Thomas Merton used the idea of le point vierge in a different though related context to his epiphany in the busy streets of Louisville when he details the process of dawn in the grounds of the Abbey of Gethsemani. It was June 1960; the feast of Pentecost and Merton was sometimes allowed to stay in an abandoned tool shed he names St Ann’s which preceded the hermitage he later moved to a few years later. Merton writes:
‘The first chirps of the waking birds – le point vierge of the dawn, a moment of awe and inexpressible innocence, when the Father in silence opens their eyes and they speak to Him, wondering if it is time to ‘be’? And He tells them. ‘Yes.’ Then they one by one wake and begin to sing. First the catbirds and cardinals and some others I do not recognise. Later, song sparrows, wrens, etc. Last of all doves, crows…
With my hair almost on end and the eyes of the soul wide open I am present, without knowing it at all, in this unspeakable Paradise…’
This is the first signs of the morning and the light piercing the darkness. Monica Weis writes about this as the true experience of contemplation. ‘The external, awesome awakening of morning echoes the equally awesome, internal awakening of his spirit.’ This is then about the mystery of transformation, the magic of each day’s creation.

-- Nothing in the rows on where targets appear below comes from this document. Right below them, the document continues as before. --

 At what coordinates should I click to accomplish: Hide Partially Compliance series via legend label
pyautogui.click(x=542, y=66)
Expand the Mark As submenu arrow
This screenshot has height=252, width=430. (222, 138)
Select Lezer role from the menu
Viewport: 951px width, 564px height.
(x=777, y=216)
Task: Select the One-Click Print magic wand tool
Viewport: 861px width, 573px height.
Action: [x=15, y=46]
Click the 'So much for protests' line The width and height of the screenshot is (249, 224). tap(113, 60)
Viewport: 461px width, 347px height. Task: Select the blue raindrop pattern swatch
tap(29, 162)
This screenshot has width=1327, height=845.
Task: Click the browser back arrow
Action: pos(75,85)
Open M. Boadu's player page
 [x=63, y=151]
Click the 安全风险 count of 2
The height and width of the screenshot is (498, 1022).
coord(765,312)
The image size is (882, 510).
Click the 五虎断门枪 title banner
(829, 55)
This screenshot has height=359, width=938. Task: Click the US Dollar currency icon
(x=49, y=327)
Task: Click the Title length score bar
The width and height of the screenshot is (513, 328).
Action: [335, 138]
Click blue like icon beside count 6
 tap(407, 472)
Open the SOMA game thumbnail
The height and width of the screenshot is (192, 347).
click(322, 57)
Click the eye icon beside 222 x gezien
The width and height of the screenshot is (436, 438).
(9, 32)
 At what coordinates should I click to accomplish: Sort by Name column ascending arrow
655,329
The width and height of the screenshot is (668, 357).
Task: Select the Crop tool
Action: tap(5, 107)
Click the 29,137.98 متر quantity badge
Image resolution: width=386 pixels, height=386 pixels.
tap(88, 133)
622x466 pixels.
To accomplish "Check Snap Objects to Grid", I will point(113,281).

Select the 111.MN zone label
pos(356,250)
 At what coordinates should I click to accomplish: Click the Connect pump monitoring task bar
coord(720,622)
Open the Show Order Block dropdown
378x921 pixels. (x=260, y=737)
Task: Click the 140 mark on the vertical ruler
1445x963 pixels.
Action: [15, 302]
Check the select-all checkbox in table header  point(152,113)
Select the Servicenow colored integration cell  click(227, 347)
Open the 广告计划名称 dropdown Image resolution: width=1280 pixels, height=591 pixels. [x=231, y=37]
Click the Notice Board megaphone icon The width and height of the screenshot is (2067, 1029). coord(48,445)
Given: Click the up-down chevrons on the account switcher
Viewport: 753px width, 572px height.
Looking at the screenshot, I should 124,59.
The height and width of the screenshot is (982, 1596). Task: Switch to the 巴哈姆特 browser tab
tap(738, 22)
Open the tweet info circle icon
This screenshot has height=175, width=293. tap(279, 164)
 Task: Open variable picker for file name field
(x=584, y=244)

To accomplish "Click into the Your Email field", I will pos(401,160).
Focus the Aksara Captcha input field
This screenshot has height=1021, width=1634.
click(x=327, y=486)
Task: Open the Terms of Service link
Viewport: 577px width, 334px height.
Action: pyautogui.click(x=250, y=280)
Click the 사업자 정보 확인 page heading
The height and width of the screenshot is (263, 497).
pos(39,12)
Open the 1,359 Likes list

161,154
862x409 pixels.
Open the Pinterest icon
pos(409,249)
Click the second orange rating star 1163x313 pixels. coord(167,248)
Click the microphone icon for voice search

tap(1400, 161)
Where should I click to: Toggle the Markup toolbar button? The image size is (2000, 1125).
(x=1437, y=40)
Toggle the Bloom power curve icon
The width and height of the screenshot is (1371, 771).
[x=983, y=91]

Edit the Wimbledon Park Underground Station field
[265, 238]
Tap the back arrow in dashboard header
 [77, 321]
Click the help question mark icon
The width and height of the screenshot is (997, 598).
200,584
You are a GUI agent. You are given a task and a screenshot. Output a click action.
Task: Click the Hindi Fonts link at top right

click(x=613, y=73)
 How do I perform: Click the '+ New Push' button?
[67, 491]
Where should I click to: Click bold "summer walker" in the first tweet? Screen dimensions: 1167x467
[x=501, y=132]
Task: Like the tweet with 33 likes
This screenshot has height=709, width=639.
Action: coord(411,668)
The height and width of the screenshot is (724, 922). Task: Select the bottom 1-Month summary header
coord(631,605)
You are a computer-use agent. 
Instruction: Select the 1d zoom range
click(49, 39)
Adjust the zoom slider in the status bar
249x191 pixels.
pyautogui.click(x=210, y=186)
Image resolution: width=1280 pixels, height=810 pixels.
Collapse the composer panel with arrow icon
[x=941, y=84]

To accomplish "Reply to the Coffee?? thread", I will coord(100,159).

‘Dawn, le point vierge, and its accompanying gift of mercy, signal not just another genesis moment at twenty-four hour intervals, but the continuous revelation of the Divine, in the unfolding of the universe…. The magnificence of sunrise, yet its dailyness – its inevitability, its cyclic rhythm – is stunning. The birds never tire of coming to be. They wake up and become birds – not a miracle of transforming themselves into another species, nor a mutation into some master flock – just ordinary birds waking to an ordinary day. Indeed the message in ordinariness is how truly extraordinary it is….It is ordinary moments like these when, if we, too are keenly aware, God reveals God’s Self.’
And, if we are absorbed in this appreciation we have transcended our normal self-preoccupations, we are then present, authentic and alive. For many of us, perhaps especially as we grow older, the power of nature seems to increasingly inform our spiritual lives.